There was also the time I went to buy birth control pills over the counter…Yes, over the counter. So there I am buying my pills, when I see the young, cute pharmacist with the green eyes checking me out. He pretended to straighten out some products, then slipped me his number on the shelf next to me and put his fingers to his lips and said, “Shhhh. Or when I spent seven hours trying to save the package of black hair care products from Argentine customs I had sent to myself from the States. None of my non-black friends could understand why these products were important and why I couldn’t just use the shampoo or products from the Argentine supermarket.
The things I experienced because of my blackness, my surroundings, and the people who inhabited it compelled me to write. I had to document them because I knew if I didn’t immortalize my stories, no one else could or would. Plus, it felt nice to be the black girl protagonist who was finally the exotic one who had the fun, sexy adventures.
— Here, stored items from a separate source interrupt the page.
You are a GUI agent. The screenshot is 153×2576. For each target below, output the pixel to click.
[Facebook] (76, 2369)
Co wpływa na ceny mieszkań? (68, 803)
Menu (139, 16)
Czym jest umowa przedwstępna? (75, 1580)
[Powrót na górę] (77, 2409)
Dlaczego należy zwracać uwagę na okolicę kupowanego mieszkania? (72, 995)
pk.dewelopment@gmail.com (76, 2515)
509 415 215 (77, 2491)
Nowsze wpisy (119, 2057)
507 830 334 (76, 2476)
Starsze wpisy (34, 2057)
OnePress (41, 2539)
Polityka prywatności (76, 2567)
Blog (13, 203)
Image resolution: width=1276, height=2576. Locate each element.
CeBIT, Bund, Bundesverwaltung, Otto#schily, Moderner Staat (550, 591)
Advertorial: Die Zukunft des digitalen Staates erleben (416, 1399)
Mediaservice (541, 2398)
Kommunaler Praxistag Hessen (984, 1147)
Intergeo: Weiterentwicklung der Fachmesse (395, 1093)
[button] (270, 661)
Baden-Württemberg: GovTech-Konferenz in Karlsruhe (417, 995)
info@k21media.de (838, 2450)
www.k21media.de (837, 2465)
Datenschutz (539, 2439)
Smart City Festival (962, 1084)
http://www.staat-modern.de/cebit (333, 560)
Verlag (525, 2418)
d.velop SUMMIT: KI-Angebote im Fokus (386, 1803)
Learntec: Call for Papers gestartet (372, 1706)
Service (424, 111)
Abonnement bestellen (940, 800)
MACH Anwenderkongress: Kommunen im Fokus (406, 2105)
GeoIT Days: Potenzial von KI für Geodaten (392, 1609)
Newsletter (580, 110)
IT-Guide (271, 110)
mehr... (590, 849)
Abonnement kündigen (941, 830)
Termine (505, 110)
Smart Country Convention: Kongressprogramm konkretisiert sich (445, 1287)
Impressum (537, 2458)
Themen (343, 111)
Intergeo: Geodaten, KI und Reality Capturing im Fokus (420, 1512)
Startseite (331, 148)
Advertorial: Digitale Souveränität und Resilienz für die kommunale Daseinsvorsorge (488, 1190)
I wrote as if my words were facing extinction. Gone were my inhibitions, caused by the echo of naysaying voices that often bounced around in my head. I felt artistically liberated and began to see the truth in the translation of Buenos Aires: good air. I felt like I took in an abundance of it, indeed.
I will never forget the moment when I was at a friend’s house, spending one of those laid back, trademark Buenos Aires evenings, when her boyfriend asked me what I studied in college. A little skeptical, I gave him a brief account about how I tried college, decided it wasn’t for me and began to pursue my craft on my own. He paused, took another drag on his cigarette and blew out the smoke. He looked at me. “You’re an autodidacta. That is wonderful!” He said in Spanish, shrugging his shoulders. Then he began to name all the greatest autodidacts such as Shakespeare and Leonardo Da Vinci, telling me I was in great company. “Thank you,” I replied, staring at him incredulously. I couldn’t believe my ears. There was no speech about how I was ruining my life because I was not in college, or because I did not have a backup plan. No dream-balloon bursting statements like “writing is a hobby, not a profession.” This is what I was used to hearing at home.
Instead, here was a man introducing me to a word for what I was that I had never heard before and reassuring me that I was not alone, that some of the greats chose their own paths as well. He had me sold when he mentioned my idol — Shakespeare. It was that evening that sealed Buenos Aires in my heart forever.
Basically, what I’m trying to say is this: whether you’re an artist or not, if you need a bit of fresh air to recoup, to get away from the negative energy of the critics and naysayers or to expand your horizons — hop on a flight to the first place your heart desires to go. The possibilities are limitless, so you should be too.